# TASK REQUIREMENTS
How many lines in the records below contain the word "screenshot", counting only matches with the same capitalization? Reply with the number alone.

-------- RECORDS PROVIDED

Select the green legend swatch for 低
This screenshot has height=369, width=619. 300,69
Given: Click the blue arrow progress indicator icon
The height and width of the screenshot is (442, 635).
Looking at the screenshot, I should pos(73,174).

----------------

# THE OUTPUT
3